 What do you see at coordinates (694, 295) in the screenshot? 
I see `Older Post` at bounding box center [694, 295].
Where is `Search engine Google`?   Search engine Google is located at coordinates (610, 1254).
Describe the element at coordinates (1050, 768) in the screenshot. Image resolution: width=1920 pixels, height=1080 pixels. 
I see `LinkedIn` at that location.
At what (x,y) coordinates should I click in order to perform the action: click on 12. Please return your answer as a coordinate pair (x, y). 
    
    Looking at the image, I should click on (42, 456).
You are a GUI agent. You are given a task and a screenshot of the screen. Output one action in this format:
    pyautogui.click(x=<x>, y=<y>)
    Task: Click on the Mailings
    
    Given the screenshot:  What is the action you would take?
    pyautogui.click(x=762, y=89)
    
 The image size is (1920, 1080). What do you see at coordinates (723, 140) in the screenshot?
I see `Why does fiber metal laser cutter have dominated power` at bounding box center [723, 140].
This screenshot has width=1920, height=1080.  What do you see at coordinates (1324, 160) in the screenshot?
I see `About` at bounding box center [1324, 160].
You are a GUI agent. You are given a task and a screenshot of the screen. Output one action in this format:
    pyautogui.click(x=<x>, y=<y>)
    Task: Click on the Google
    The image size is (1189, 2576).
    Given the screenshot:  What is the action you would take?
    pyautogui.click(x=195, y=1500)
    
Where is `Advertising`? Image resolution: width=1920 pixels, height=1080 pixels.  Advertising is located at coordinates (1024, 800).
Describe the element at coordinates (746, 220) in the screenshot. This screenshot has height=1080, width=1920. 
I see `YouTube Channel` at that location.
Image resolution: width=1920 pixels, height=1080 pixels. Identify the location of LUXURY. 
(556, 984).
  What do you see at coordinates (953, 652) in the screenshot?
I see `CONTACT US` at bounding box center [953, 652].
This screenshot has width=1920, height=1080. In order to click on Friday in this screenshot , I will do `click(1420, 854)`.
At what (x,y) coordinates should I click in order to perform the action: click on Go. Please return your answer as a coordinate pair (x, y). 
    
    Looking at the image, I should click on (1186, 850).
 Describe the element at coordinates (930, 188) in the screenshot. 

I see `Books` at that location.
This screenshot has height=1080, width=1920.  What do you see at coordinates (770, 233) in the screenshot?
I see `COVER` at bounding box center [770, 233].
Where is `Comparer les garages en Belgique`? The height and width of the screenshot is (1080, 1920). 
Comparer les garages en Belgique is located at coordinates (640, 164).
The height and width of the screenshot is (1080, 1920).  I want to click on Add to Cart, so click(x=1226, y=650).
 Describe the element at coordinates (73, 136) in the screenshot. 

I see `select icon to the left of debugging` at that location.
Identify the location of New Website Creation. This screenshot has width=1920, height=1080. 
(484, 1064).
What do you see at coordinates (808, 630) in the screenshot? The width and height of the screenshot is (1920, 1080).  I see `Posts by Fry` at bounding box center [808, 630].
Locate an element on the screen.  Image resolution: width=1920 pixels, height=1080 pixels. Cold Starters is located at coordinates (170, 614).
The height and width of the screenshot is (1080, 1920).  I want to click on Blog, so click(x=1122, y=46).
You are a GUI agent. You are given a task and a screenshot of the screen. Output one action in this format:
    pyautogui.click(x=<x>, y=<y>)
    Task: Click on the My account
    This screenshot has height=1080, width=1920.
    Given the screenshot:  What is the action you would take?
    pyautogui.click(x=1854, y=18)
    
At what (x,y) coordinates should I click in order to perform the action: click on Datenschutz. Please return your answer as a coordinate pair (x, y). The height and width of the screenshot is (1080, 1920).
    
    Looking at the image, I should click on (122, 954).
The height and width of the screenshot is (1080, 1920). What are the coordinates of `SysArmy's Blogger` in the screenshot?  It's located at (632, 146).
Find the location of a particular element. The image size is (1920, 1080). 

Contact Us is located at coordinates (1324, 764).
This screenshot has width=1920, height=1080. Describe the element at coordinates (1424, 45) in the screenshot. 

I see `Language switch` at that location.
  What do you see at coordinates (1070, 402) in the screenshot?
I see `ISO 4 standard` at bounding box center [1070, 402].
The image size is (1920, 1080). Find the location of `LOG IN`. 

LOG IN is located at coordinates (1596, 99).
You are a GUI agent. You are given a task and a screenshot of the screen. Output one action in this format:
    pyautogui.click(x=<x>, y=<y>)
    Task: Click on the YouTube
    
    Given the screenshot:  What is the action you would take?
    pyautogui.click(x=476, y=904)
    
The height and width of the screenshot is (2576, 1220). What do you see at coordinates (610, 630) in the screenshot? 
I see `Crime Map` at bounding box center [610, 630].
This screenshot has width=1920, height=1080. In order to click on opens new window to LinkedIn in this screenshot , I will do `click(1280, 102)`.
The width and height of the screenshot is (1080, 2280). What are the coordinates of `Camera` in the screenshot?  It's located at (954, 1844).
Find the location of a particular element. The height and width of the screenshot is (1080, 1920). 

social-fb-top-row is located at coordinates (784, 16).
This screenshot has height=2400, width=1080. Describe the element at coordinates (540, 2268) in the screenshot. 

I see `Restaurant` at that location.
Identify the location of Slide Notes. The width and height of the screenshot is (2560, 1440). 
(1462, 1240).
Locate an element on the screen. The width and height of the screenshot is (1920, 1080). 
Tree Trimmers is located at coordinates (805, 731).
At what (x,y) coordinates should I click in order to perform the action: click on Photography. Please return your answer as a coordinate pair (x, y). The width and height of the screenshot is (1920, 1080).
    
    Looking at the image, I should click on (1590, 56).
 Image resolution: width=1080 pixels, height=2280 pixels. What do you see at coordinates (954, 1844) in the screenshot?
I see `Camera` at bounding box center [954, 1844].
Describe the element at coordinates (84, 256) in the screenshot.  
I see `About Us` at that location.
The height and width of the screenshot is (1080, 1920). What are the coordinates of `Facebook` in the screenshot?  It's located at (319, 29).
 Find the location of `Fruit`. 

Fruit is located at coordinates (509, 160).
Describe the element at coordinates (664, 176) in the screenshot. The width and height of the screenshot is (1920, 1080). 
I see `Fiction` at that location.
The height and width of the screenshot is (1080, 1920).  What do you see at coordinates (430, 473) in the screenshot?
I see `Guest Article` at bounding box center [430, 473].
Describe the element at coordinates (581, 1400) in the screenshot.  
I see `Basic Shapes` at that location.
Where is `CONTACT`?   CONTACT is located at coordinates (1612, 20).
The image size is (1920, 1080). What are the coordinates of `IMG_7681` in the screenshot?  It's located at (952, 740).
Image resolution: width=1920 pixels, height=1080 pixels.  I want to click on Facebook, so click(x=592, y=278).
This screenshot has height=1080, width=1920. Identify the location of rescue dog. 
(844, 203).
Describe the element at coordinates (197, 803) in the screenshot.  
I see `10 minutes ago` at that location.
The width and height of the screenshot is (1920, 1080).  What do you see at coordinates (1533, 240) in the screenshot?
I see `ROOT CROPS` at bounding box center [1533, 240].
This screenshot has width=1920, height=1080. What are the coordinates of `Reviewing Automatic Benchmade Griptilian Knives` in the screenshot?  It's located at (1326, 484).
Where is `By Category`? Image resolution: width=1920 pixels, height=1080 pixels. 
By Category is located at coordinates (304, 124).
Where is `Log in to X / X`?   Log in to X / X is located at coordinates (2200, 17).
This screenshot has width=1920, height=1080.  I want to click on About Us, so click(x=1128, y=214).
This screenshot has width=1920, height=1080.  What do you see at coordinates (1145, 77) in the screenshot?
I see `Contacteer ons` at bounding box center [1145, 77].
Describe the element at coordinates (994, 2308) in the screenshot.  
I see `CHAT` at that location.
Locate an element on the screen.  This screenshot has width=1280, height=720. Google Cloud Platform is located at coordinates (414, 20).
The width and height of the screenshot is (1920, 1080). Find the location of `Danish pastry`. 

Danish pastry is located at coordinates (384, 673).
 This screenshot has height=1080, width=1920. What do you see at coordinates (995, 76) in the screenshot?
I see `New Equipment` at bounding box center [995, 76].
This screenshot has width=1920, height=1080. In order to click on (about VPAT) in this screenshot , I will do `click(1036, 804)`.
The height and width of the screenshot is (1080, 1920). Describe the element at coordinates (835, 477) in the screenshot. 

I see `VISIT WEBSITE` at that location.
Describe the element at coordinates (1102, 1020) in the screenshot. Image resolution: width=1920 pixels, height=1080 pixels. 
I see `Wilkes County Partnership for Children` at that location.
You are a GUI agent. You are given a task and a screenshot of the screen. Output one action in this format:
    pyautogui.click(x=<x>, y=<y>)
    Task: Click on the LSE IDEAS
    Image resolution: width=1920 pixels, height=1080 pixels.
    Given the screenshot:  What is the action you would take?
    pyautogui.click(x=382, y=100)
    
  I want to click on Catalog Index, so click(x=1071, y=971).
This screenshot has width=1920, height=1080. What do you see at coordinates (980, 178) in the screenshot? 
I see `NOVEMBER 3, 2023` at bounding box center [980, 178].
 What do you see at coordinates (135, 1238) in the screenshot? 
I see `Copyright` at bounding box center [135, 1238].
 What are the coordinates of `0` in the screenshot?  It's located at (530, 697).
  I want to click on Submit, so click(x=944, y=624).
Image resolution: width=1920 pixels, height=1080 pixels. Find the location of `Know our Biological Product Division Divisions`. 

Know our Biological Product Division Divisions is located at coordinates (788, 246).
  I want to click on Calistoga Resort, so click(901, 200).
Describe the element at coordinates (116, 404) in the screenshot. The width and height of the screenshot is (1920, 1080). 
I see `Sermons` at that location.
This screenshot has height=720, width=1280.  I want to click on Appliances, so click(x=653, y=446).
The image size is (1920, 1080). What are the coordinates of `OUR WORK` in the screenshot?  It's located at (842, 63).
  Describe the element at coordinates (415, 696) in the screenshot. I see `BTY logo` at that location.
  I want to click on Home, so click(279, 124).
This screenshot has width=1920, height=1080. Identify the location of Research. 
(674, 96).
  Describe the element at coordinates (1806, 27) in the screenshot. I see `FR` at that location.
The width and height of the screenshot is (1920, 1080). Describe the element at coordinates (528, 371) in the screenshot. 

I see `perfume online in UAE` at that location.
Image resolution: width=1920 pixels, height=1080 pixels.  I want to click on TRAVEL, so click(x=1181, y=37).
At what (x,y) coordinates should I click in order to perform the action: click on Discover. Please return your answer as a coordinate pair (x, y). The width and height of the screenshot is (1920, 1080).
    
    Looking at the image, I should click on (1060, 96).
---*---
■ **SHORT PROBLEM**
Please duplicate the records from the line with "so click(x=1181, y=37)." through the end of the records, reproducing each line without change.

■ **EXERCISE RESULT**
Image resolution: width=1920 pixels, height=1080 pixels.  I want to click on TRAVEL, so click(x=1181, y=37).
At what (x,y) coordinates should I click in order to perform the action: click on Discover. Please return your answer as a coordinate pair (x, y). The width and height of the screenshot is (1920, 1080).
    
    Looking at the image, I should click on (1060, 96).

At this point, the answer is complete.